◆ **Task**: Repeat the data. Keep each line identical.

◆ **Data for processing**:
┄┄┄┄┄┄┄┄┄┄
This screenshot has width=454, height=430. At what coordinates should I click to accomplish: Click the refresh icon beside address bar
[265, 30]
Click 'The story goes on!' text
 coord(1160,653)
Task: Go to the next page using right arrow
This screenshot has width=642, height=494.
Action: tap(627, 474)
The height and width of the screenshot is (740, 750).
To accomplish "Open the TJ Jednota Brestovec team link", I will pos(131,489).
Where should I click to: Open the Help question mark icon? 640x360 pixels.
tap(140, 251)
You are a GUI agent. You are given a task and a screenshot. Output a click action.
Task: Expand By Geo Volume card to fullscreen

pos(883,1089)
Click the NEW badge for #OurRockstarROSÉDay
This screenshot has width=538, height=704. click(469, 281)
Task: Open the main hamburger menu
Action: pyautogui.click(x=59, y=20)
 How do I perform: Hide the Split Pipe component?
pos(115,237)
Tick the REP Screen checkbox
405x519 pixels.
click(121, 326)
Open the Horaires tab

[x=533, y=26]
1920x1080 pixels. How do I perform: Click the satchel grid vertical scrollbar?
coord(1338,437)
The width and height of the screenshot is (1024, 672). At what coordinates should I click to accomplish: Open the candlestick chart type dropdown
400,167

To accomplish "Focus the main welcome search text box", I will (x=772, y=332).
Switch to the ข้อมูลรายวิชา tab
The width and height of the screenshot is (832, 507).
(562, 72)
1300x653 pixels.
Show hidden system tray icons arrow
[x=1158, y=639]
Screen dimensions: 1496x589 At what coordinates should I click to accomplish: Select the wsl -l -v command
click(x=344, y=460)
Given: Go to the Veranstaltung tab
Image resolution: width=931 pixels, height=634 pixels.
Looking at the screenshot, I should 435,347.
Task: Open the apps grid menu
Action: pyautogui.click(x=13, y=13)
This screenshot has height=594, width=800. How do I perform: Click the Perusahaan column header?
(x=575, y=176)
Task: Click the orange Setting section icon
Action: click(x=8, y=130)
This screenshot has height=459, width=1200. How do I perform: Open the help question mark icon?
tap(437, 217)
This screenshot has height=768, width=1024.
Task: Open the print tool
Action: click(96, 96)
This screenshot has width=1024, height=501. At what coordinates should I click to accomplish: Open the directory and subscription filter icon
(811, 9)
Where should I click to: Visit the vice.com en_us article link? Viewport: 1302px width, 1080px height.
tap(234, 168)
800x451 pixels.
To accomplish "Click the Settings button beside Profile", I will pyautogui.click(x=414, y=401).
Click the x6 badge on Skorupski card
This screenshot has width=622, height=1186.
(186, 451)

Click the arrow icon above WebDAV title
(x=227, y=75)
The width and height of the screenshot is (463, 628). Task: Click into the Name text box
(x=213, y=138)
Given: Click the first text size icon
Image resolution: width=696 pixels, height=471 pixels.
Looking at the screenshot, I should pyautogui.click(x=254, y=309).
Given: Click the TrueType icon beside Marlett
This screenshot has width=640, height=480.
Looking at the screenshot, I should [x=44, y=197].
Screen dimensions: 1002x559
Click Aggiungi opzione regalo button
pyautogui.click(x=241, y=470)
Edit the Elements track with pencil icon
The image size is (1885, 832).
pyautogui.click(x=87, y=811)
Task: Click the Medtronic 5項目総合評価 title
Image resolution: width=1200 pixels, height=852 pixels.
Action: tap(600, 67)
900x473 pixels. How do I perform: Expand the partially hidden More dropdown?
┄┄┄┄┄┄┄┄┄┄
◆ **Response to the exercise**:
This screenshot has width=454, height=430. At what coordinates should I click to accomplish: Click the refresh icon beside address bar
[265, 30]
Click 'The story goes on!' text
 coord(1160,653)
Task: Go to the next page using right arrow
This screenshot has width=642, height=494.
Action: tap(627, 474)
The height and width of the screenshot is (740, 750).
To accomplish "Open the TJ Jednota Brestovec team link", I will pos(131,489).
Where should I click to: Open the Help question mark icon? 640x360 pixels.
tap(140, 251)
You are a GUI agent. You are given a task and a screenshot. Output a click action.
Task: Expand By Geo Volume card to fullscreen

pos(883,1089)
Click the NEW badge for #OurRockstarROSÉDay
This screenshot has width=538, height=704. click(469, 281)
Task: Open the main hamburger menu
Action: pyautogui.click(x=59, y=20)
 How do I perform: Hide the Split Pipe component?
pos(115,237)
Tick the REP Screen checkbox
405x519 pixels.
click(121, 326)
Open the Horaires tab

[x=533, y=26]
1920x1080 pixels. How do I perform: Click the satchel grid vertical scrollbar?
coord(1338,437)
The width and height of the screenshot is (1024, 672). At what coordinates should I click to accomplish: Open the candlestick chart type dropdown
400,167

To accomplish "Focus the main welcome search text box", I will (x=772, y=332).
Switch to the ข้อมูลรายวิชา tab
The width and height of the screenshot is (832, 507).
(562, 72)
1300x653 pixels.
Show hidden system tray icons arrow
[x=1158, y=639]
Screen dimensions: 1496x589 At what coordinates should I click to accomplish: Select the wsl -l -v command
click(x=344, y=460)
Given: Go to the Veranstaltung tab
Image resolution: width=931 pixels, height=634 pixels.
Looking at the screenshot, I should 435,347.
Task: Open the apps grid menu
Action: pyautogui.click(x=13, y=13)
This screenshot has height=594, width=800. How do I perform: Click the Perusahaan column header?
(x=575, y=176)
Task: Click the orange Setting section icon
Action: click(x=8, y=130)
This screenshot has height=459, width=1200. How do I perform: Open the help question mark icon?
tap(437, 217)
This screenshot has height=768, width=1024.
Task: Open the print tool
Action: click(96, 96)
This screenshot has width=1024, height=501. At what coordinates should I click to accomplish: Open the directory and subscription filter icon
(811, 9)
Where should I click to: Visit the vice.com en_us article link? Viewport: 1302px width, 1080px height.
tap(234, 168)
800x451 pixels.
To accomplish "Click the Settings button beside Profile", I will pyautogui.click(x=414, y=401).
Click the x6 badge on Skorupski card
This screenshot has width=622, height=1186.
(186, 451)

Click the arrow icon above WebDAV title
(x=227, y=75)
The width and height of the screenshot is (463, 628). Task: Click into the Name text box
(x=213, y=138)
Given: Click the first text size icon
Image resolution: width=696 pixels, height=471 pixels.
Looking at the screenshot, I should pyautogui.click(x=254, y=309).
Given: Click the TrueType icon beside Marlett
This screenshot has width=640, height=480.
Looking at the screenshot, I should [x=44, y=197].
Screen dimensions: 1002x559
Click Aggiungi opzione regalo button
pyautogui.click(x=241, y=470)
Edit the Elements track with pencil icon
The image size is (1885, 832).
pyautogui.click(x=87, y=811)
Task: Click the Medtronic 5項目総合評価 title
Image resolution: width=1200 pixels, height=852 pixels.
Action: tap(600, 67)
900x473 pixels. How do I perform: Expand the partially hidden More dropdown?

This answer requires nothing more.